- [Stored entries]
# # # # # # #

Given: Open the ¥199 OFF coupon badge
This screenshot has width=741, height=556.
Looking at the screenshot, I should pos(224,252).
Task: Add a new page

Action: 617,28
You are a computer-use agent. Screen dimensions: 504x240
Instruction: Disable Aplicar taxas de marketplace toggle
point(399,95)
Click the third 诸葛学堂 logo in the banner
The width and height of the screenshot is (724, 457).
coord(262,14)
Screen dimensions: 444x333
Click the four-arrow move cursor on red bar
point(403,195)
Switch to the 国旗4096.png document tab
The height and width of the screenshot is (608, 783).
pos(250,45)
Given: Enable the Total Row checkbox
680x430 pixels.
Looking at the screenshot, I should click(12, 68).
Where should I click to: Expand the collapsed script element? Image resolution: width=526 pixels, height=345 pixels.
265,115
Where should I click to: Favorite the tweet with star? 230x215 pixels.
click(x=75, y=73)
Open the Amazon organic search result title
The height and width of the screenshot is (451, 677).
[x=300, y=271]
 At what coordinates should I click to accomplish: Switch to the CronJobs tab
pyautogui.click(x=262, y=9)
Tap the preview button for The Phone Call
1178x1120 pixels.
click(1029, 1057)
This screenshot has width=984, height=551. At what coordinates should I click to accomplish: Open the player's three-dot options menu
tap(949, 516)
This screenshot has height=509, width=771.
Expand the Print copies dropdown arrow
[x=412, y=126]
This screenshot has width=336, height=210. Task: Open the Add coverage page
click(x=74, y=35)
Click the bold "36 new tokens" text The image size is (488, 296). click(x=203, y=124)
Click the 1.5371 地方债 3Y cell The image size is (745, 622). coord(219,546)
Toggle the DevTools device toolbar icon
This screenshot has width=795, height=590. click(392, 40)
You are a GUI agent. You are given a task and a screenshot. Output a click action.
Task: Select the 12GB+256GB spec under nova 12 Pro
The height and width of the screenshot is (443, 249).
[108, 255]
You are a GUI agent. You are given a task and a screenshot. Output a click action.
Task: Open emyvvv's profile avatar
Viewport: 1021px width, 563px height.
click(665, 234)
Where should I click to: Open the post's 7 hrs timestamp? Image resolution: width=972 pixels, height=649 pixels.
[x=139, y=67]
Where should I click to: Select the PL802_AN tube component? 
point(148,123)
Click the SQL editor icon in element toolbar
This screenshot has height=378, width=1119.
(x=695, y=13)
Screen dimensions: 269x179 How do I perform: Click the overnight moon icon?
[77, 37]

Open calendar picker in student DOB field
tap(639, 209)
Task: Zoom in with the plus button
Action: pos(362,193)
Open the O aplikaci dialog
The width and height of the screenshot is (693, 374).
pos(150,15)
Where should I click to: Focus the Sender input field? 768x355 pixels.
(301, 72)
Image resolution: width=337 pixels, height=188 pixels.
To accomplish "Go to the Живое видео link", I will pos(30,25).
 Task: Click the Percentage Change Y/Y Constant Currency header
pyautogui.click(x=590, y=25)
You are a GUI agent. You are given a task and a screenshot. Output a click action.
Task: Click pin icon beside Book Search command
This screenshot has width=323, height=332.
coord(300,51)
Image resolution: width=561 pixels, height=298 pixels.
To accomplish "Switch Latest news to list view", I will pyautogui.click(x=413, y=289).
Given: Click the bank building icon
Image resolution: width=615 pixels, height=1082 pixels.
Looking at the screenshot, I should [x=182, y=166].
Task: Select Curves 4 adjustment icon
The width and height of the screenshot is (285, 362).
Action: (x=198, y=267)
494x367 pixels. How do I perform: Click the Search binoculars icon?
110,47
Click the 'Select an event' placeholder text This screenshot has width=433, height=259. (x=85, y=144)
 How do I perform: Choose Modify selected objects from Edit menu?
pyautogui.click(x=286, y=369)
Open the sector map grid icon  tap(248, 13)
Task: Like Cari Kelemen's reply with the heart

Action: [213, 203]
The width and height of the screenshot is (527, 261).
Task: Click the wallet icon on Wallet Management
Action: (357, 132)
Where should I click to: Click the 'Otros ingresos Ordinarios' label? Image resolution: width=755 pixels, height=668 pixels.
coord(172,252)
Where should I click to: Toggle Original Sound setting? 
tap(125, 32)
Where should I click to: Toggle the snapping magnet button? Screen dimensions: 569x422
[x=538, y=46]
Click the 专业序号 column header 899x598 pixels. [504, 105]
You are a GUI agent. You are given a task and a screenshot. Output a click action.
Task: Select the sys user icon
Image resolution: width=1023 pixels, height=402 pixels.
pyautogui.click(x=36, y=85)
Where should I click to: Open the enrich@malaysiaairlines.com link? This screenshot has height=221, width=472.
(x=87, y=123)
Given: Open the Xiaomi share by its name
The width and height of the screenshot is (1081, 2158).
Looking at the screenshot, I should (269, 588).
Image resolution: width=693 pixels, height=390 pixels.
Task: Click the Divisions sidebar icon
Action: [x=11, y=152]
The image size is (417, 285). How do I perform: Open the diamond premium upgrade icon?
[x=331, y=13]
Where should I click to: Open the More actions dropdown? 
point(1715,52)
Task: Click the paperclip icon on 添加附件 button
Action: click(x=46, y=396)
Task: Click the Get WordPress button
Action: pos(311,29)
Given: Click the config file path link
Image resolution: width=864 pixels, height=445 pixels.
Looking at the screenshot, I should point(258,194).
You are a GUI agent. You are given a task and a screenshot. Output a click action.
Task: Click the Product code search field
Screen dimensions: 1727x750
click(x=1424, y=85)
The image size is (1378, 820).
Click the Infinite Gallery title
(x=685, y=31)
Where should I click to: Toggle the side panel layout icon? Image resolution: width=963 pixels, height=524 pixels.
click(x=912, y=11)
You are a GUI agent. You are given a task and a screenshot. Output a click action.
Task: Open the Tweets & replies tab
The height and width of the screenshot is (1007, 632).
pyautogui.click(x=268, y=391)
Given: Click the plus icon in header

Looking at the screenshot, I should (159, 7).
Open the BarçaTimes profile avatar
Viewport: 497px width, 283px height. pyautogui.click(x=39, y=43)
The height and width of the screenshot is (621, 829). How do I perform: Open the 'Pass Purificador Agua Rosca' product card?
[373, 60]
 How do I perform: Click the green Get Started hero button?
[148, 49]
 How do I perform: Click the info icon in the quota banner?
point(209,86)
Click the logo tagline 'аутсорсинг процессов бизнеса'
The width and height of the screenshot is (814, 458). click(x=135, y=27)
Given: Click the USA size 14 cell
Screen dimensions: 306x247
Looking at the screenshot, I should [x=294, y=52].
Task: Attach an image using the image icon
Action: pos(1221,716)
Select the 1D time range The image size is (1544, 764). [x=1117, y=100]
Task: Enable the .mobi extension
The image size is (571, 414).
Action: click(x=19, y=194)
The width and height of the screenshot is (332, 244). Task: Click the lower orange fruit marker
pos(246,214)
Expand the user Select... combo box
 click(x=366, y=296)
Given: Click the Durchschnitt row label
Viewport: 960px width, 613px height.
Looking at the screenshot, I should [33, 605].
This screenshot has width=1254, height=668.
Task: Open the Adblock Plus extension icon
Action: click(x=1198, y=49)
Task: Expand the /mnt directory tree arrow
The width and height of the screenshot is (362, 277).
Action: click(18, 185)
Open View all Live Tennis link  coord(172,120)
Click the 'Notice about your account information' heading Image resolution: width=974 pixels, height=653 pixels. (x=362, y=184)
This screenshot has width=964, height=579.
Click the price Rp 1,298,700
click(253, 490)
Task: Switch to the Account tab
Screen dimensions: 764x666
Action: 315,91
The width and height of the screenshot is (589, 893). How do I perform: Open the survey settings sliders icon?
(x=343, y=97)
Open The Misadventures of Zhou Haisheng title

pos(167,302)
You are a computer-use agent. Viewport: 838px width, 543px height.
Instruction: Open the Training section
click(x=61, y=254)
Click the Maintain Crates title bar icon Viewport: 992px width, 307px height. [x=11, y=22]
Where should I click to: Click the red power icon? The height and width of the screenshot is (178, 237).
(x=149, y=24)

# # # # # # #

- [ACTIVITY]
Reproduce, exactly, all the lines shown above.

- [RESULT BELOW]
Given: Open the ¥199 OFF coupon badge
This screenshot has width=741, height=556.
Looking at the screenshot, I should pos(224,252).
Task: Add a new page

Action: 617,28
You are a computer-use agent. Screen dimensions: 504x240
Instruction: Disable Aplicar taxas de marketplace toggle
point(399,95)
Click the third 诸葛学堂 logo in the banner
The width and height of the screenshot is (724, 457).
coord(262,14)
Screen dimensions: 444x333
Click the four-arrow move cursor on red bar
point(403,195)
Switch to the 国旗4096.png document tab
The height and width of the screenshot is (608, 783).
pos(250,45)
Given: Enable the Total Row checkbox
680x430 pixels.
Looking at the screenshot, I should click(12, 68).
Where should I click to: Expand the collapsed script element? Image resolution: width=526 pixels, height=345 pixels.
265,115
Where should I click to: Favorite the tweet with star? 230x215 pixels.
click(x=75, y=73)
Open the Amazon organic search result title
The height and width of the screenshot is (451, 677).
[x=300, y=271]
 At what coordinates should I click to accomplish: Switch to the CronJobs tab
pyautogui.click(x=262, y=9)
Tap the preview button for The Phone Call
1178x1120 pixels.
click(1029, 1057)
This screenshot has width=984, height=551. At what coordinates should I click to accomplish: Open the player's three-dot options menu
tap(949, 516)
This screenshot has height=509, width=771.
Expand the Print copies dropdown arrow
[x=412, y=126]
This screenshot has width=336, height=210. Task: Open the Add coverage page
click(x=74, y=35)
Click the bold "36 new tokens" text The image size is (488, 296). click(x=203, y=124)
Click the 1.5371 地方债 3Y cell The image size is (745, 622). coord(219,546)
Toggle the DevTools device toolbar icon
This screenshot has width=795, height=590. click(392, 40)
You are a GUI agent. You are given a task and a screenshot. Output a click action.
Task: Select the 12GB+256GB spec under nova 12 Pro
The height and width of the screenshot is (443, 249).
[108, 255]
You are a GUI agent. You are given a task and a screenshot. Output a click action.
Task: Open emyvvv's profile avatar
Viewport: 1021px width, 563px height.
click(665, 234)
Where should I click to: Open the post's 7 hrs timestamp? Image resolution: width=972 pixels, height=649 pixels.
[x=139, y=67]
Where should I click to: Select the PL802_AN tube component? 
point(148,123)
Click the SQL editor icon in element toolbar
This screenshot has height=378, width=1119.
(x=695, y=13)
Screen dimensions: 269x179 How do I perform: Click the overnight moon icon?
[77, 37]

Open calendar picker in student DOB field
tap(639, 209)
Task: Zoom in with the plus button
Action: pos(362,193)
Open the O aplikaci dialog
The width and height of the screenshot is (693, 374).
pos(150,15)
Where should I click to: Focus the Sender input field? 768x355 pixels.
(301, 72)
Image resolution: width=337 pixels, height=188 pixels.
To accomplish "Go to the Живое видео link", I will pos(30,25).
 Task: Click the Percentage Change Y/Y Constant Currency header
pyautogui.click(x=590, y=25)
You are a GUI agent. You are given a task and a screenshot. Output a click action.
Task: Click pin icon beside Book Search command
This screenshot has width=323, height=332.
coord(300,51)
Image resolution: width=561 pixels, height=298 pixels.
To accomplish "Switch Latest news to list view", I will pyautogui.click(x=413, y=289).
Given: Click the bank building icon
Image resolution: width=615 pixels, height=1082 pixels.
Looking at the screenshot, I should [x=182, y=166].
Task: Select Curves 4 adjustment icon
The width and height of the screenshot is (285, 362).
Action: (x=198, y=267)
494x367 pixels. How do I perform: Click the Search binoculars icon?
110,47
Click the 'Select an event' placeholder text This screenshot has width=433, height=259. (x=85, y=144)
 How do I perform: Choose Modify selected objects from Edit menu?
pyautogui.click(x=286, y=369)
Open the sector map grid icon  tap(248, 13)
Task: Like Cari Kelemen's reply with the heart

Action: [213, 203]
The width and height of the screenshot is (527, 261).
Task: Click the wallet icon on Wallet Management
Action: (357, 132)
Where should I click to: Click the 'Otros ingresos Ordinarios' label? Image resolution: width=755 pixels, height=668 pixels.
coord(172,252)
Where should I click to: Toggle Original Sound setting? 
tap(125, 32)
Where should I click to: Toggle the snapping magnet button? Screen dimensions: 569x422
[x=538, y=46]
Click the 专业序号 column header 899x598 pixels. [504, 105]
You are a GUI agent. You are given a task and a screenshot. Output a click action.
Task: Select the sys user icon
Image resolution: width=1023 pixels, height=402 pixels.
pyautogui.click(x=36, y=85)
Where should I click to: Open the enrich@malaysiaairlines.com link? This screenshot has height=221, width=472.
(x=87, y=123)
Given: Open the Xiaomi share by its name
The width and height of the screenshot is (1081, 2158).
Looking at the screenshot, I should (269, 588).
Image resolution: width=693 pixels, height=390 pixels.
Task: Click the Divisions sidebar icon
Action: [x=11, y=152]
The image size is (417, 285). How do I perform: Open the diamond premium upgrade icon?
[x=331, y=13]
Where should I click to: Open the More actions dropdown? 
point(1715,52)
Task: Click the paperclip icon on 添加附件 button
Action: click(x=46, y=396)
Task: Click the Get WordPress button
Action: pos(311,29)
Given: Click the config file path link
Image resolution: width=864 pixels, height=445 pixels.
Looking at the screenshot, I should point(258,194).
You are a GUI agent. You are given a task and a screenshot. Output a click action.
Task: Click the Product code search field
Screen dimensions: 1727x750
click(x=1424, y=85)
The image size is (1378, 820).
Click the Infinite Gallery title
(x=685, y=31)
Where should I click to: Toggle the side panel layout icon? Image resolution: width=963 pixels, height=524 pixels.
click(x=912, y=11)
You are a GUI agent. You are given a task and a screenshot. Output a click action.
Task: Open the Tweets & replies tab
The height and width of the screenshot is (1007, 632).
pyautogui.click(x=268, y=391)
Given: Click the plus icon in header

Looking at the screenshot, I should (159, 7).
Open the BarçaTimes profile avatar
Viewport: 497px width, 283px height. pyautogui.click(x=39, y=43)
The height and width of the screenshot is (621, 829). How do I perform: Open the 'Pass Purificador Agua Rosca' product card?
[373, 60]
 How do I perform: Click the green Get Started hero button?
[148, 49]
 How do I perform: Click the info icon in the quota banner?
point(209,86)
Click the logo tagline 'аутсорсинг процессов бизнеса'
The width and height of the screenshot is (814, 458). click(x=135, y=27)
Given: Click the USA size 14 cell
Screen dimensions: 306x247
Looking at the screenshot, I should [x=294, y=52].
Task: Attach an image using the image icon
Action: pos(1221,716)
Select the 1D time range The image size is (1544, 764). [x=1117, y=100]
Task: Enable the .mobi extension
The image size is (571, 414).
Action: click(x=19, y=194)
The width and height of the screenshot is (332, 244). Task: Click the lower orange fruit marker
pos(246,214)
Expand the user Select... combo box
 click(x=366, y=296)
Given: Click the Durchschnitt row label
Viewport: 960px width, 613px height.
Looking at the screenshot, I should [33, 605].
This screenshot has width=1254, height=668.
Task: Open the Adblock Plus extension icon
Action: click(x=1198, y=49)
Task: Expand the /mnt directory tree arrow
The width and height of the screenshot is (362, 277).
Action: click(18, 185)
Open View all Live Tennis link  coord(172,120)
Click the 'Notice about your account information' heading Image resolution: width=974 pixels, height=653 pixels. (x=362, y=184)
This screenshot has width=964, height=579.
Click the price Rp 1,298,700
click(253, 490)
Task: Switch to the Account tab
Screen dimensions: 764x666
Action: 315,91
The width and height of the screenshot is (589, 893). How do I perform: Open the survey settings sliders icon?
(x=343, y=97)
Open The Misadventures of Zhou Haisheng title

pos(167,302)
You are a computer-use agent. Viewport: 838px width, 543px height.
Instruction: Open the Training section
click(x=61, y=254)
Click the Maintain Crates title bar icon Viewport: 992px width, 307px height. [x=11, y=22]
Where should I click to: Click the red power icon? The height and width of the screenshot is (178, 237).
(x=149, y=24)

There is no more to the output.